You cannot mandate a "living" wage.

If you are forced to train new or marginal employees at a "living" wage it only causes three things:

1. Fewer opportunities for new or marginal employees.

2. Reduced future wages for productive employees.

3. Increased consumer costs which manifests itself as future sales lost for the economy.

In the name of benevolence for the entry-level worker (always assuming that that worker is raising a family) you enjoy a good feeling in the moment but in the long-term an economic decline and more entry-level workers who cannot find "living wages" and thusly need more public/private assistance.
 
You cannot mandate a "living" wage.

If you are forced to train new or marginal employees at a "living" wage it only causes three things:

1. Fewer opportunities for new or marginal employees.

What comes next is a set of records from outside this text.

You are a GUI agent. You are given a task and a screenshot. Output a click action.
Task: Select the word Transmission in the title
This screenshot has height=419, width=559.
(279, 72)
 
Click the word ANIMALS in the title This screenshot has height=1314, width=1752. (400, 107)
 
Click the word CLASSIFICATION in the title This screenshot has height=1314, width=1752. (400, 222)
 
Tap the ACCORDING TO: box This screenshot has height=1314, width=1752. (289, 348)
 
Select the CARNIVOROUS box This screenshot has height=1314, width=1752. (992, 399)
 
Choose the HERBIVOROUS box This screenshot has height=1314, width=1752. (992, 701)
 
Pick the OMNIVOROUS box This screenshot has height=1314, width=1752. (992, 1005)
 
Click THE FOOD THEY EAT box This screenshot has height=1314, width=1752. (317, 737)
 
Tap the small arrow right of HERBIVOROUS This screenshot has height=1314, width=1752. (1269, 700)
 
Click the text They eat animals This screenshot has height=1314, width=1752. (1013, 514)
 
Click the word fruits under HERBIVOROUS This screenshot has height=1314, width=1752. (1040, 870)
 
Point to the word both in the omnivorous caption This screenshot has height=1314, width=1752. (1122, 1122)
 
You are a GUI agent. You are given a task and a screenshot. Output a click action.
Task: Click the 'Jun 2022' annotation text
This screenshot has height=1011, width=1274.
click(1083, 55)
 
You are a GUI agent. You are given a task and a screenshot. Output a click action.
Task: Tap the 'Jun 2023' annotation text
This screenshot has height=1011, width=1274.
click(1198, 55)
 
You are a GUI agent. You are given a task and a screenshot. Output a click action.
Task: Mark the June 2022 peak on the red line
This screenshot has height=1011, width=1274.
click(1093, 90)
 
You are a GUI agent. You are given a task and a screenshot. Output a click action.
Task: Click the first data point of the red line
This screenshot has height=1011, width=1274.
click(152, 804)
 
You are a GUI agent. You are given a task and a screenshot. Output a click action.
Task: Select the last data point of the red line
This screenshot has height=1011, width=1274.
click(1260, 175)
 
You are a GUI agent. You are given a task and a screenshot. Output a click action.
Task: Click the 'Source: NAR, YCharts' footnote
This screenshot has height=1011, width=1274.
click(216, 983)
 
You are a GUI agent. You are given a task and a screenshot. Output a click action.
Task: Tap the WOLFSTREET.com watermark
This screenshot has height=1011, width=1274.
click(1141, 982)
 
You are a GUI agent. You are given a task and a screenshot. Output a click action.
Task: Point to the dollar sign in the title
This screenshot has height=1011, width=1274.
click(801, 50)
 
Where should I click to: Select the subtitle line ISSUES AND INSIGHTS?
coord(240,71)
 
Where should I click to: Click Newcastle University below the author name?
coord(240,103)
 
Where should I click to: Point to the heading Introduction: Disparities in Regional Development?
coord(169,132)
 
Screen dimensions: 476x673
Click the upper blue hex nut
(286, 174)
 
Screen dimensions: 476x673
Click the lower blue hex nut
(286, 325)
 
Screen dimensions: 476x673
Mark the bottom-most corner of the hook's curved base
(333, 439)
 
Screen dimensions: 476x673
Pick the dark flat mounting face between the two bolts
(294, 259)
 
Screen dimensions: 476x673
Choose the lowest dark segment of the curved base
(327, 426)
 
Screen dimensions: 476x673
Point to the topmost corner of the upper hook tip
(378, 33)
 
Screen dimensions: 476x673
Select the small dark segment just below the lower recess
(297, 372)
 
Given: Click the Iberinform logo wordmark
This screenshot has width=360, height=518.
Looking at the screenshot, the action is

2. Reduced future wages for productive employees.

3. Increased consumer costs which manifests itself as future sales lost for the economy.

In the name of benevolence for the entry-level worker (always assuming that that worker is raising a family) you enjoy a good feeling in the moment but in the long-term an economic decline and more entry-level workers who cannot find "living wages" and thusly need more public/private assistance.

A government mandated minimum wage is, in effect, the government giving itself a raise. No matter what tax structure your particular city/county/state government uses to raise taxes an increase in income for the individual translates into increased revenue for the government.

Prices on damn near everything are going to go up, or there will be less job opportunities. The laws of economics are not held in abeyance just because some legislators believe it so. A business will have to raise prices, or reduce positions available. The small local businessman/woman is caught in the vise. The larger concerns, the Walmart's etc., may actually benefit from such increases in that they can adjust hours and number of employees more readily and the increases help to eliminate local competition. Ideally such competition is reduced to the point that they can raise prices with relative impunity.

What's worse is that the very people that these laws are allegedly helping are getting hurt the worst. First of all the most regressive of all taxes, payroll, are going to take a bigger chunk out of the employees wages. (The unseen hand of government in your wallet.) And as the prices increase so does the proportion of sales taxes if those apply in your city/county/state. (The other hand in your wallet.) But the unskilled are also generally ignorant when it comes to economics. They only sense that they're going to get more money, they don't see the cost of that raise or the fact that those that mandated that raise are gleefully grinning all the way to the bank.

"Giving a politician more money is like giving your teenager the keys to the family car and a bottle of whiskey." P J O'Rourke.

The link below is a Havard Biz school study on the effects of a hike in minimum wage on restaurants in the San Francisco area.

Harvard Study.

Ishmael
 
A government mandated minimum wage is, in effect, the government giving itself a raise. No matter what tax structure your particular city/county/state government uses to raise taxes an increase in income for the individual translates into increased revenue for the government.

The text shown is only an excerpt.